Text provided –
January 22, 2026 Research

Introducing D4RT, a unified AI model for 4D scene reconstruction and tracking across space and time.

Anytime we look at the world, we perform an extraordinary feat of memory and prediction. We see and understand things as they are at a given moment in time, as they were a moment ago, and how they are going to be in the moment to follow. Our mental model of the world maintains a persistent representation of reality and we use that model to draw intuitive conclusions about the causal relationship between the past, present and future.

To help machines see the world more like we do, we can equip them with cameras, but that only solves the problem of input. To make sense of this input, computers must solve a complex, inverse problem: taking a video — which is a sequence of flat 2D projections — and recovering or understanding the rich, volumetric 3D world, in motion.

Today, we are introducing D4RT (Dynamic 4D Reconstruction and Tracking), a new AI model that unifies dynamic scene reconstruction into a single, efficient framework, bringing us closer to the next frontier of artificial intelligence: total perception of our dynamic reality.

The Challenge of the Fourth Dimension

In order for it to understand a dynamic scene captured on a 2D video, an AI model must track every pixel of every object as it moves through the three dimensions of space and the fourth dimension of time. In addition, it must disentangle this motion from the motion of the camera, maintaining a coherent representation even when objects move behind one another or leave the frame entirely. Traditionally, capturing this level of geometry and motion from 2D videos requires computationally intensive processes or a patchwork of specialized AI models — some for depth, others for movement or camera angles — resulting in AI reconstructions that are slow and fragmented.

D4RT’s simplified architecture and novel query mechanism place it at the forefront of 4D reconstruction while being up to 300x more efficient than previous methods — fast enough for real-time applications in robotics, augmented reality, and more.

How D4RT Works: A Query-Based Approach

D4RT operates as a unified encoder-decoder Transformer architecture. The encoder first processes the input video into a compressed representation of the scene’s geometry and motion. Unlike older systems that employed separate modules for different tasks, D4RT calculates only what it needs using a flexible querying mechanism centered around a single, fundamental question:

"Where is a given pixel from the video located in 3D space at an arbitrary time, as viewed from a chosen camera?"

To be done –
1. For each statement, say whether the text about D4RT agrees with it, answering yes or no and quoting the deciding words. (a) D4RT is up to 300 times more efficient than previous methods. (b) D4RT relies on separate modules for different tasks. (c) The D4RT encoder turns the input video into a compressed representation of the scene's geometry and motion.
2. According to the text about D4RT, what does the name D4RT stand for?
The records have no connection to the text about D4RT.

Given entries –
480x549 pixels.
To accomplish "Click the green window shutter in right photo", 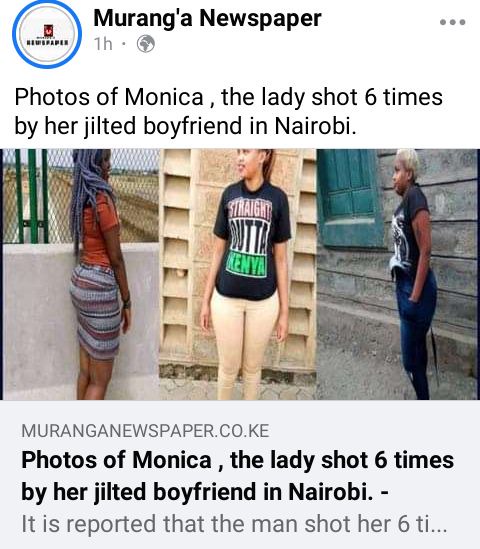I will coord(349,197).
--
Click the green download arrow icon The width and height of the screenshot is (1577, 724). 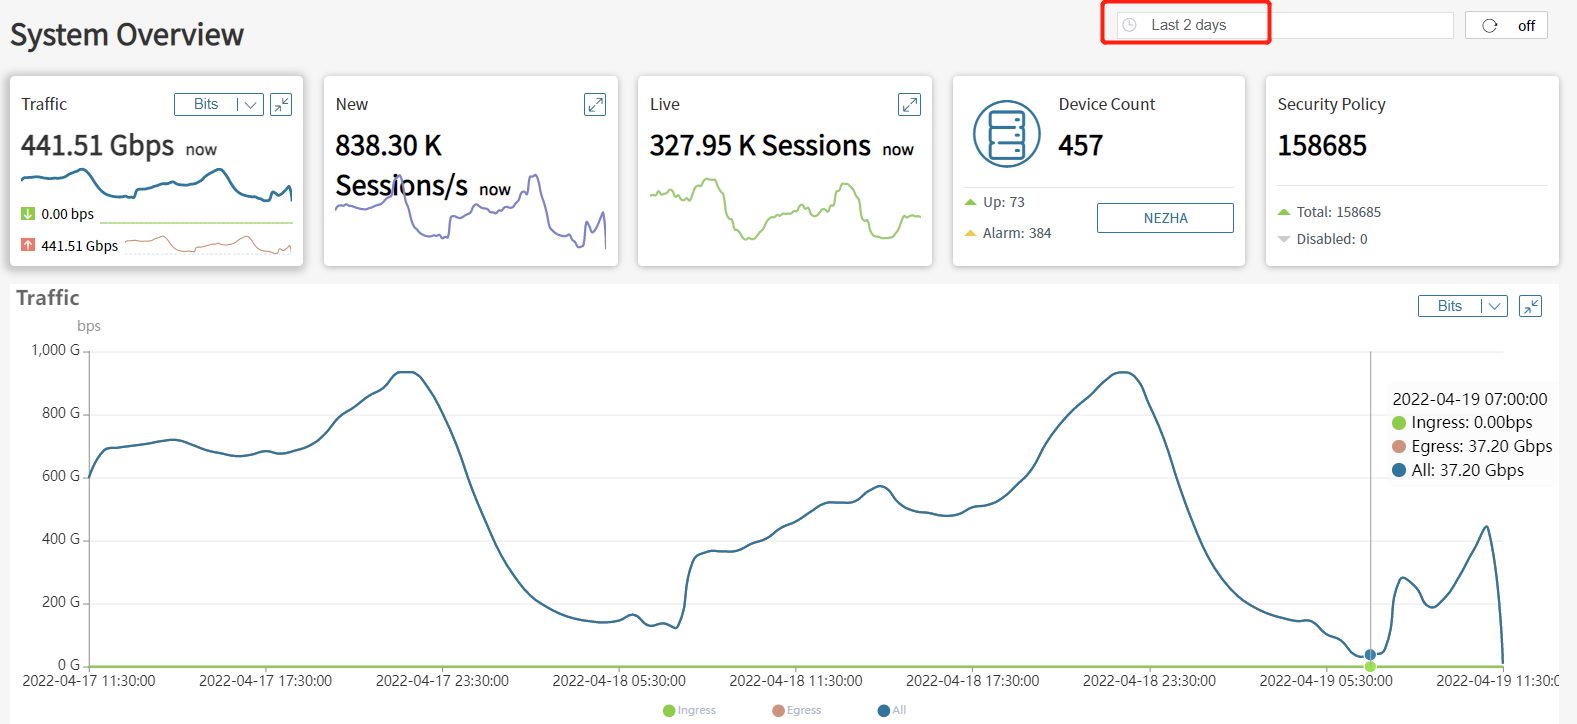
--
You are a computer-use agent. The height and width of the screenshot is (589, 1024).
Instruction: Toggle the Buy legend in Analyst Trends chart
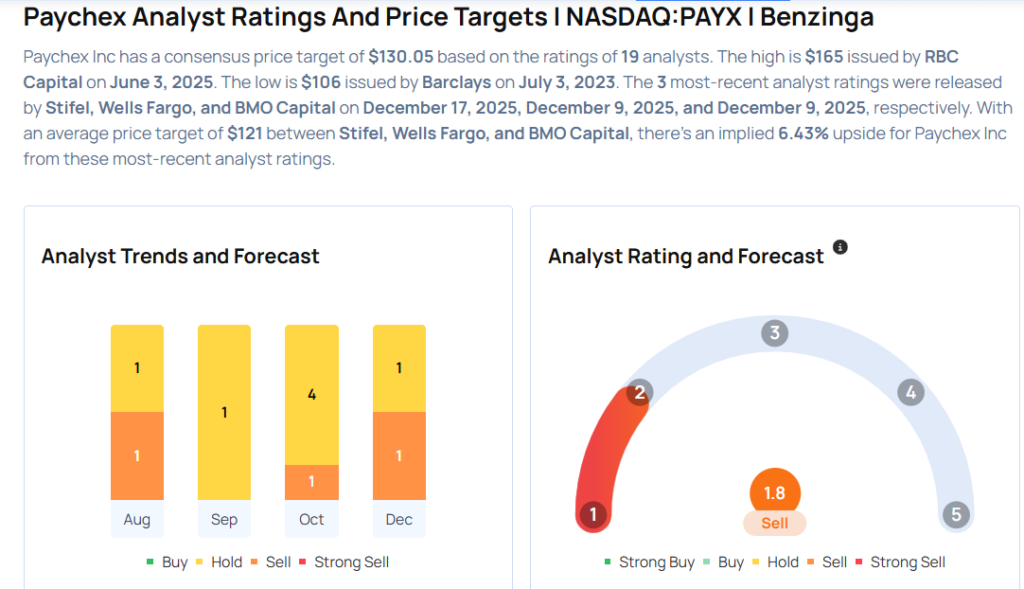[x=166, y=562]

Answers to the problems –
1.
(a) Yes: "up to 300x more efficient than previous methods"
(b) No: "Unlike older systems that employed separate modules for different tasks, D4RT calculates only what it needs using a flexible querying mechanism"
(c) Yes: "The encoder first processes the input video into a compressed representation of the scene’s geometry and motion"

2. Dynamic 4D Reconstruction and Tracking